Have you ever Petra's song "Creed"?
http://www.youtube.com/watch?v=6UZO1k5cEVA&feature=related
Being a very young Christian (into many "worldly" things - my friend introduced me to the music of Petra)
So, when PL gave the message of the Apostle's Creed on my birthday, it brought me full swing about things of being an early believer.
Apostle's Creed
I believe in God the Father, Almighty, Maker of heaven and earth:
And in Jesus Christ, his only begotten Son, our Lord:
Who was conceived by the Holy Ghost, born of the Virgin Mary:
Suffered under Pontius Pilate; was crucified, dead and buried: He descended into hell:
The third day he rose again from the dead:
He ascended into heaven, and sits at the right hand of God the Father Almighty:
From thence he shall come to judge the quick and the dead:
I believe in the Holy Ghost:
I believe in the holy church: the communion of saints:
The forgiveness of sins:
The resurrection of the body:
And the life everlasting. Amen.
I wrote down many thoughts that came to my mind that morning...
those that don't believe in a God - who do they pray to when they are hurting? Who do they ask for things when they are needed? Isn't it harder to not believe? Why do I believe? What makes God real to me?
Job 32-37 - Elihu speaks, preparing Job to hear from God. I think there's a book named after me - with about 100+ chapters in it, where I am being prepared to hear from God myself :)
and this brings me to last week's message..."Job's Missing Ingredient" and probably for me the most outspoken and most directed to me. Job was a godly man - he had everything! He had a family, home, job, livestock, and even servants. He feared God and steered away from evil. Then...Satan was allowed to afflict harm to Job, with the Lord's permission, but he could not harm Job himself. The point was that Satan said that Job would basically curse the Lord if everything was taken from him; that it was the only reason Job "loved" God - was because of all he had.
It is often said that God punishes us for evil, or at least it feels that way - but, truly it is not to be a punishment. These are trials in our lives that brings us closer to Him in the end. It takes 43 chapters for Job to come to that realization. It was that realization that brings me full circle in my own life.
Despite Job's faith, knowledge and "hearing" God - he now had EYES OF FAITH and SPIRITUAL UNDERSTANDING and could now ACCEPT GOD'S PLAN FOR HIS LIFE!
So, I have spent the latter part of the year moved away from the continuous journey that I have had the last 28 years - I have journeyed through a huge portion of it, but it goes back to that "long term suffering" that continues to be a hold on my life.

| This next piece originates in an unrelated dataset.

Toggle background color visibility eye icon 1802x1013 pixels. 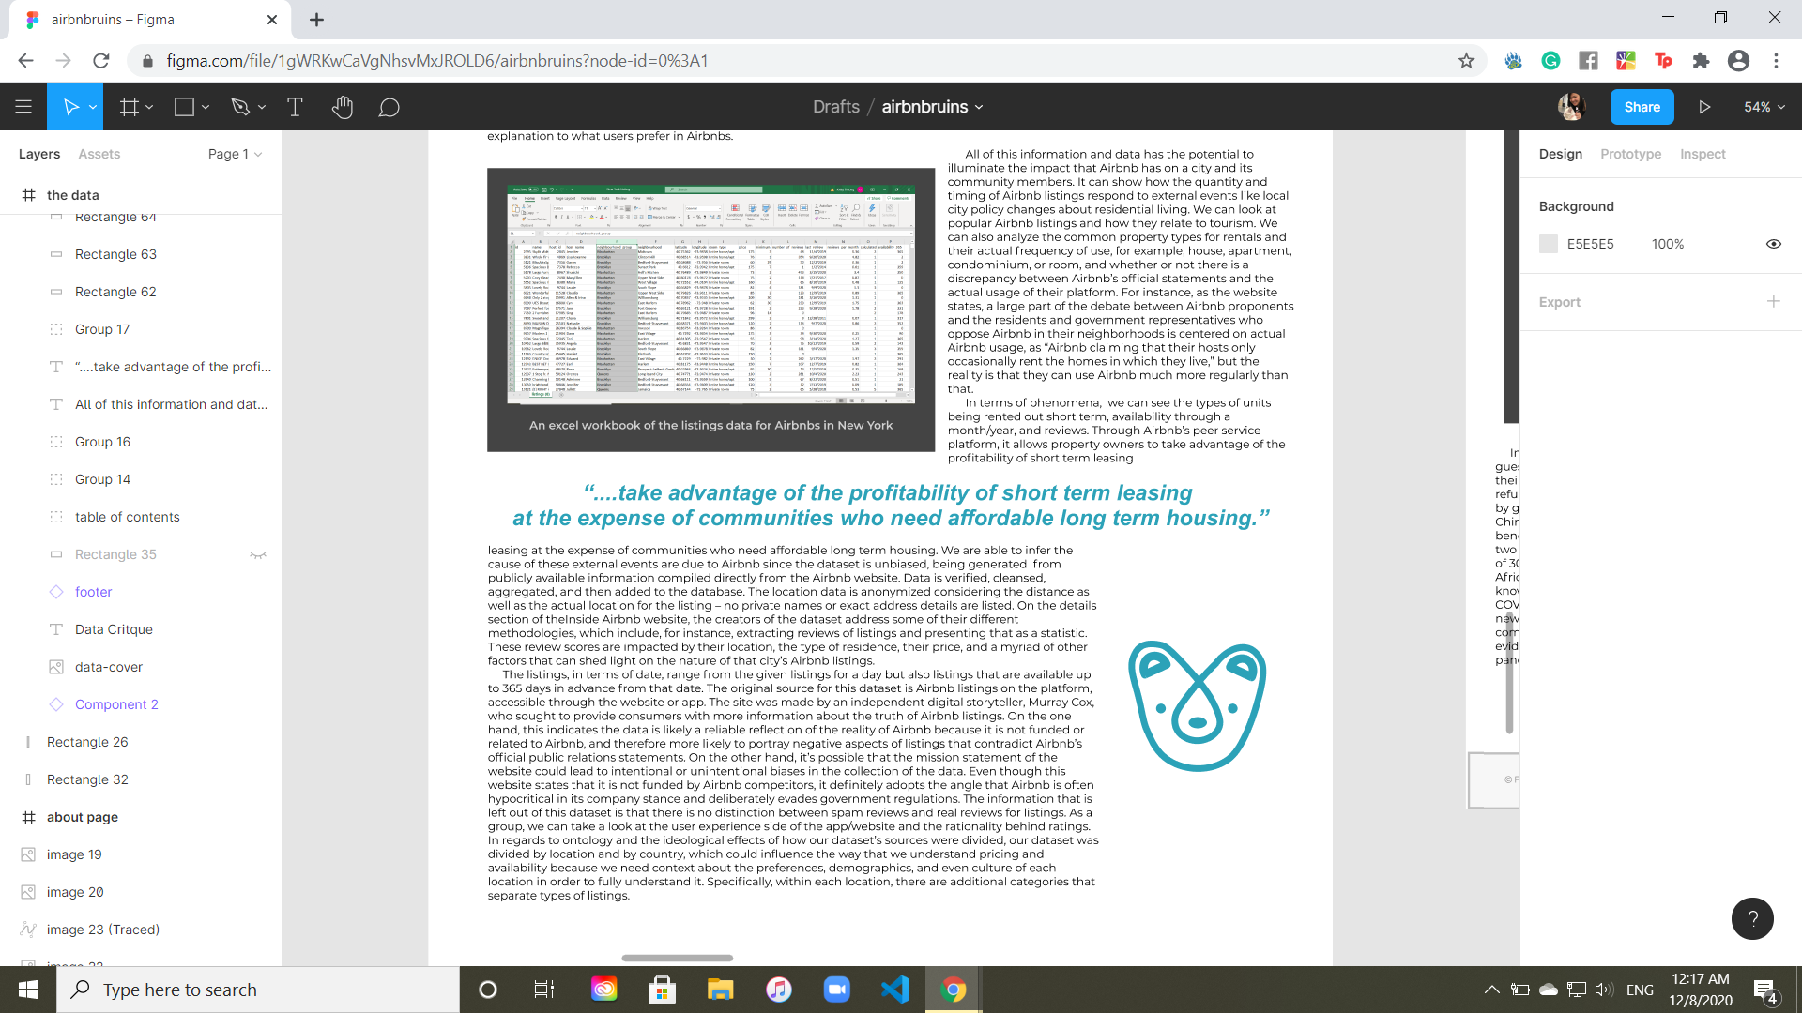1773,244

I know that I have this last hurdle to jump through (an knowing it's not going to be an easy "jump" - I have avoided it) - but I also know that once I have completed this obstacle, that I will also have those "eyes of faith" and "spiritual understanding" for my life. I have come to terms that I need to accept His plan and move forward.
* I want more
* I am ready to tell God (A.C.T.S)
* I am ready to open myself up for His response and ready to receive
I am starting a prayer journal again. Hoping to open myself up for His responses.